Students Save by Starting at Community Colleges
COLUMBIA - For students who want to avoid pricey student loans, the alternative appears to be community college.
According to the American Association of Community Colleges, more than 6.5 million people were enrolled in community colleges in 2005. With the tuition of 4-year schools continually on the rise, students are choosing to spend a couple of years at a junior college before moving onto a larger state school.
Current Columbia-branch MACC student Nick Leonhard enrolled at the school last fall after failing out of the University of Missouri. He says going to community college has helped him tremendously.
"MACC gave me a second chance. I was able to still go to college. I got on to the Dean's List at MACC and they've been really good to me. It's cheaper and it's still a good school."

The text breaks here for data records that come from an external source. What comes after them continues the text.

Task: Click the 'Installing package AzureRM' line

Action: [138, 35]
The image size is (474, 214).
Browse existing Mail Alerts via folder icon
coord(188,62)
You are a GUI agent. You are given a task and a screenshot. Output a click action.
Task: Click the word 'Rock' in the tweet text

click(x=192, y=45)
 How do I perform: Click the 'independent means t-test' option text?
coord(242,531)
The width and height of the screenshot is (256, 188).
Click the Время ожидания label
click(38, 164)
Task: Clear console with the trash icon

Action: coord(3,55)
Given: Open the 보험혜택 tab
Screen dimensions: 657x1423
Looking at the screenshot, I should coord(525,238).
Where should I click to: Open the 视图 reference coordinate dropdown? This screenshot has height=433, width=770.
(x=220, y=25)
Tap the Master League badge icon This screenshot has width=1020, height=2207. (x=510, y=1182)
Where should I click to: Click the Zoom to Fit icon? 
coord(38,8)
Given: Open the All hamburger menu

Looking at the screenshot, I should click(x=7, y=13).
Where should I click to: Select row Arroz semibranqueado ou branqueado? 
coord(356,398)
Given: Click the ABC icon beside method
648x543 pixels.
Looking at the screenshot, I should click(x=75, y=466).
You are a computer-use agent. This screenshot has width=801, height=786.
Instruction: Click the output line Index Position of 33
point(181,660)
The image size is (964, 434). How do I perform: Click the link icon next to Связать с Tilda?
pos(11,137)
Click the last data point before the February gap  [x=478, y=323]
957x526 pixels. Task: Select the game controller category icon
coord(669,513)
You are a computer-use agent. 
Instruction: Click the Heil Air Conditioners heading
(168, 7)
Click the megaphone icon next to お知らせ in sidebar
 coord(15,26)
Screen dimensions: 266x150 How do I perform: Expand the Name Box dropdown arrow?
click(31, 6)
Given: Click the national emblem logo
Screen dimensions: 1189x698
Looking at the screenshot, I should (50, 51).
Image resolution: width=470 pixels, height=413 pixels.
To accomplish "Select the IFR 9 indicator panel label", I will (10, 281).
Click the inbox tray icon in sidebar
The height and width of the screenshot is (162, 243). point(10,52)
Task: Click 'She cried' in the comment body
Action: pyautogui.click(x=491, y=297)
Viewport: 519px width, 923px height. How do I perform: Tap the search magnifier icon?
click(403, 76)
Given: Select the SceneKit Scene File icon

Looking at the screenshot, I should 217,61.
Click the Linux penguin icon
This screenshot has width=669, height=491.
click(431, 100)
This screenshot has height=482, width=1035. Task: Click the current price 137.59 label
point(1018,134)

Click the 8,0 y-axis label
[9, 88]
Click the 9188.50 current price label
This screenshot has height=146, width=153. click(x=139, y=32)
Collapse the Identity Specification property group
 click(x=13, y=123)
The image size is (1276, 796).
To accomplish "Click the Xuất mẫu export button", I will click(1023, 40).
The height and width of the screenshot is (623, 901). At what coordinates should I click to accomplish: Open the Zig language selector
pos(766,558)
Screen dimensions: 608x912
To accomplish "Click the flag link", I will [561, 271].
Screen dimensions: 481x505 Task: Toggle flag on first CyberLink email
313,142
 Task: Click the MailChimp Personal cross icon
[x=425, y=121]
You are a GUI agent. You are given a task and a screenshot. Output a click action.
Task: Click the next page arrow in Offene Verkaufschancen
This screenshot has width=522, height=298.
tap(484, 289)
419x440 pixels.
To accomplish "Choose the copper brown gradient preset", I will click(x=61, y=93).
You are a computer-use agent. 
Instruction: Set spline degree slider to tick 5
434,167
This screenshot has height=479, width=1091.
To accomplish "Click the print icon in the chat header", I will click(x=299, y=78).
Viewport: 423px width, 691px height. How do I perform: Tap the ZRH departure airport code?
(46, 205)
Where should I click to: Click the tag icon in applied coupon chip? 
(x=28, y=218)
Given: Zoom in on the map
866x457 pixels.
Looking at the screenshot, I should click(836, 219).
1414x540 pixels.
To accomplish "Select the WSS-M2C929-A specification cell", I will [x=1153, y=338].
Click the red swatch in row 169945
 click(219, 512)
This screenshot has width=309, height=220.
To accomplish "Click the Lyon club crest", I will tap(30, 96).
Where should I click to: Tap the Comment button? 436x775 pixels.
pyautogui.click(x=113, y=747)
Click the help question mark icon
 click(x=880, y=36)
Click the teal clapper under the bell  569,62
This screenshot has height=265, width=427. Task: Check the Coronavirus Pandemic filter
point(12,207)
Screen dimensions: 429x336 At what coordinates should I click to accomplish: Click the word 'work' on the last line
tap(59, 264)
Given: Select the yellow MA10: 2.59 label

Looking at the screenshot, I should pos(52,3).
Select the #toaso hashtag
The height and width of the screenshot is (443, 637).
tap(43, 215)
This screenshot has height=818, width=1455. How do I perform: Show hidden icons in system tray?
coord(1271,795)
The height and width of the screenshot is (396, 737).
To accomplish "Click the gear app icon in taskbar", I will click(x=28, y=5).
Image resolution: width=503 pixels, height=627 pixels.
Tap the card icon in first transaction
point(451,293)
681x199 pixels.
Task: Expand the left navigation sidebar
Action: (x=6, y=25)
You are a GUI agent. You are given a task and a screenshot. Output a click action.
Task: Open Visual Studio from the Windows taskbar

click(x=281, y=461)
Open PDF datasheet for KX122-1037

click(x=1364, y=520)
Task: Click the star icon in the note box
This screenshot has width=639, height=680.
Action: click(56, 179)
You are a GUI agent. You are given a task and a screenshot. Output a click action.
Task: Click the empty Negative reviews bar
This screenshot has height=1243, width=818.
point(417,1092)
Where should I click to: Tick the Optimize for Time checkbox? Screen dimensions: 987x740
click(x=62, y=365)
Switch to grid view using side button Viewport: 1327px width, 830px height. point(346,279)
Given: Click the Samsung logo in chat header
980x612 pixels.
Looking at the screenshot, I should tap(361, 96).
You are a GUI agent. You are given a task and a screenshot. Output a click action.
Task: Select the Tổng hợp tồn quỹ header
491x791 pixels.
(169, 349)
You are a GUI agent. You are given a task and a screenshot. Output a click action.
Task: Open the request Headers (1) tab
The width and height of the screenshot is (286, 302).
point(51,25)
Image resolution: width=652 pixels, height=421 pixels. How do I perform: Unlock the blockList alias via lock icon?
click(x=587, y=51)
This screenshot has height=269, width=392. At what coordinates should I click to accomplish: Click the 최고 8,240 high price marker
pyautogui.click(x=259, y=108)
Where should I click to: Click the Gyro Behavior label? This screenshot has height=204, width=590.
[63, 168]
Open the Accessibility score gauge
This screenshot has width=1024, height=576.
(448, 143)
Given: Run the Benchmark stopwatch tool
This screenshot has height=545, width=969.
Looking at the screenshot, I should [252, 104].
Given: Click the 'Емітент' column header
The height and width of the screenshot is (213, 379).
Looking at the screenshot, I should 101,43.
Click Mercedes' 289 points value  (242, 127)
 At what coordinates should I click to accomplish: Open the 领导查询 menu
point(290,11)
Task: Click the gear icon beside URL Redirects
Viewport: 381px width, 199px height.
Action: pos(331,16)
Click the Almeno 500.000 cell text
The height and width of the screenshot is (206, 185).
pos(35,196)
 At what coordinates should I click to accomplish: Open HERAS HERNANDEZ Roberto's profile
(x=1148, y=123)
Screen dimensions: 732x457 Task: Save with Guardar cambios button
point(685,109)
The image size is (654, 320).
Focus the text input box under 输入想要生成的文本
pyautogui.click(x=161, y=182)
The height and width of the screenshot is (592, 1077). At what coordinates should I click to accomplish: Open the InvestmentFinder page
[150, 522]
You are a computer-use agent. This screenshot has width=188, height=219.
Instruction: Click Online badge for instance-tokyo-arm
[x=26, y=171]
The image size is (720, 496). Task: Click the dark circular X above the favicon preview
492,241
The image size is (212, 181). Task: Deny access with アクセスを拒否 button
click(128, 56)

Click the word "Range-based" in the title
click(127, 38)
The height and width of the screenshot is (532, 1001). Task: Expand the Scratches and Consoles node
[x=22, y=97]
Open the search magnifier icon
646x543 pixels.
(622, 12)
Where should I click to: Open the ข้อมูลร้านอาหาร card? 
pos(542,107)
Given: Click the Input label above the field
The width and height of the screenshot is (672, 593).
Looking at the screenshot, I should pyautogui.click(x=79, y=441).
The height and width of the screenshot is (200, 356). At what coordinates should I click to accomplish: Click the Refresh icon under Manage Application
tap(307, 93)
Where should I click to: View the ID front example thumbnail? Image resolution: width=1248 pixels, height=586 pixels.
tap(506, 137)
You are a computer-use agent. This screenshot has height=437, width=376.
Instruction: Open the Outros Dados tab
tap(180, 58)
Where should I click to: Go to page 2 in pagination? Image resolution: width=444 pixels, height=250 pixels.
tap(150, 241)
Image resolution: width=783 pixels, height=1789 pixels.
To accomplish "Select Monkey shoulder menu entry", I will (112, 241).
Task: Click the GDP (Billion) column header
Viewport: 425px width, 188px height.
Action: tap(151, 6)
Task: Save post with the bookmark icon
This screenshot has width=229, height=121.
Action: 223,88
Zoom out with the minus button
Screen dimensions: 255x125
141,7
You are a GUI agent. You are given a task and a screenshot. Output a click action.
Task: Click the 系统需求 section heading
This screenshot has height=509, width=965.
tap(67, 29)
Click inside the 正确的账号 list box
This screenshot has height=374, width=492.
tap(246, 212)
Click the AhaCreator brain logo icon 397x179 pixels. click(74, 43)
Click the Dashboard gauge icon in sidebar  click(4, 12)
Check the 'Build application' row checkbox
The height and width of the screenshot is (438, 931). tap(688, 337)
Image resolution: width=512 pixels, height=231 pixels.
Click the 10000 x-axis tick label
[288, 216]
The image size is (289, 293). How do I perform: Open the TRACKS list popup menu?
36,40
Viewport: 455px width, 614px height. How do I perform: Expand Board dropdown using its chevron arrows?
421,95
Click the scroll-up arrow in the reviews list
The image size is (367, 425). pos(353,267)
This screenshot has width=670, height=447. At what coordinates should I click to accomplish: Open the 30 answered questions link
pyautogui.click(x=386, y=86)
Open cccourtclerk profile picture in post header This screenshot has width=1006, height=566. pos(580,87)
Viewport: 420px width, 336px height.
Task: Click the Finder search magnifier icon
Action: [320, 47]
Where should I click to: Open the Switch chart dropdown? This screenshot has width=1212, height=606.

Though not sure whether he will go to a local university after MACC, Leonhard does plan to continue his education after receiving his Associate's Degree.
"I've been looking at Columbia College, obviously not Missouri, and some other places. But that'll be next year, right now I'm happy at MACC."
The trend of starting a college career at a smaller school before transferring to a larger, more expensive schools, has the larger schools pitching in.
Beginning in the fall of 2012, Columbia College will offer students fixed-rate-tuition. Students will sign a contract with the school stating the amount they will pay for the entirety of their schooling up to 5 years.
"Now it's kind of like a morgtage, where you know what you're going to pay over the life time of your education," says Columbia College Assistant Vice President for Enrollment Management Tery Donelson. It's not going to change so now you can start budgeting and figuring those things out."
MACC is the number one provider of transfer students to state schools in mid-Missouri.